Fire Suppression Systems are commonly used on heavy power equipment.

Suppression systems use a combination of dry chemicals and/or wet agents to
suppress equipment fires. Suppression systems have become a necessity to
several industries as they help control damage and loss to equipment. Common
means of detection are through heat sensors, wiring, or manual detection
(depending on system selection).

A large furniture factory had repeatedly burned down, and Hiram Stevens
Maxim was consulted on how to prevent a recurrence. As a result, Maxim
invented the first automatic fire sprinkler. It would douse the areas that were on
fire, and it would report the fire to the fire station. Maxim was unable to sell the
idea elsewhere, but when the patent expired the idea was used. [5][6]

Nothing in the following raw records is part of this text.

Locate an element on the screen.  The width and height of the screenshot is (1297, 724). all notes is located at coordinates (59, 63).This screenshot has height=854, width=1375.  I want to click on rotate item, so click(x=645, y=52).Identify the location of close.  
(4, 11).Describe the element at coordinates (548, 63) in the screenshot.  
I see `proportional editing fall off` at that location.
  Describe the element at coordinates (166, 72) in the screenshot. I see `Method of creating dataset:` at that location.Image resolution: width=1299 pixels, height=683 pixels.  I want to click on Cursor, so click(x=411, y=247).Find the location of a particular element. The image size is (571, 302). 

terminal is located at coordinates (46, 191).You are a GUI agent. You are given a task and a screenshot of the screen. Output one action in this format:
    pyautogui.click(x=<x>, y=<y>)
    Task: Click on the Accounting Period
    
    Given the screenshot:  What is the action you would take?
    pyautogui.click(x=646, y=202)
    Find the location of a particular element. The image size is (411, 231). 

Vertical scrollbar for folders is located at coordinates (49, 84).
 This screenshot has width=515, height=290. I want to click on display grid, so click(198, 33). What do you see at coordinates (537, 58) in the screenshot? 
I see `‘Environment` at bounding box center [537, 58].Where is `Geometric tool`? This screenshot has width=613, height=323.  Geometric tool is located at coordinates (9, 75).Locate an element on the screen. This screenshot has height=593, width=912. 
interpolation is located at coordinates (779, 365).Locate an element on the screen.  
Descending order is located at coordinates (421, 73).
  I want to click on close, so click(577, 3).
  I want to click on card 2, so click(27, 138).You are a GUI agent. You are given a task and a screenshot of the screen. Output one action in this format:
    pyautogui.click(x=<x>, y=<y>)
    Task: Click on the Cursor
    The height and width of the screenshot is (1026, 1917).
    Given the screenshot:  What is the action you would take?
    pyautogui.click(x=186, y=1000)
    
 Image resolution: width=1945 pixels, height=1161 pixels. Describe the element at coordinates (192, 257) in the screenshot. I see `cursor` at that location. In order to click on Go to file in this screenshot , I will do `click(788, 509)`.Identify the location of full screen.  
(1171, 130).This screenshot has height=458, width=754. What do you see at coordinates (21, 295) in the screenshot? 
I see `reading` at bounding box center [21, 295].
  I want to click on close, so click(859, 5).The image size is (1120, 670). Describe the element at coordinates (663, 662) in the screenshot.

Henry S. Parmalee of New Haven, Connecticut created and installed the first
automatic fire sprinkler system in 1874, usingsolder that melted in a fire to
unplug holes in the otherwise sealed water pipes. At the time he was the
president of Mathusek Piano Works. Parmelee invented his sprinkler system in
response to exorbitantly high insurance rates. Parmalee patented his idea and
had great success with it in the U.S. Parmalee called his invention the
"automatic fire extinguisher".[7] He then traveled to Europe to demonstrate his
method to stop a building fire before total destruction.
His invention did not get as much attention as he had planned. Most people
could not afford to install a sprinkler system. Once Parmalee realized this, he
turned his efforts on educating the insurance companies about his system. He
talked about how the sprinkler system would reduce the loss ratio, thus saving
money for the insurance companies. He knew that he could never succeed in
obtaining contracts from the business owners to install his system unless he
could ensure for them a reasonable return in the form of reduced premiums.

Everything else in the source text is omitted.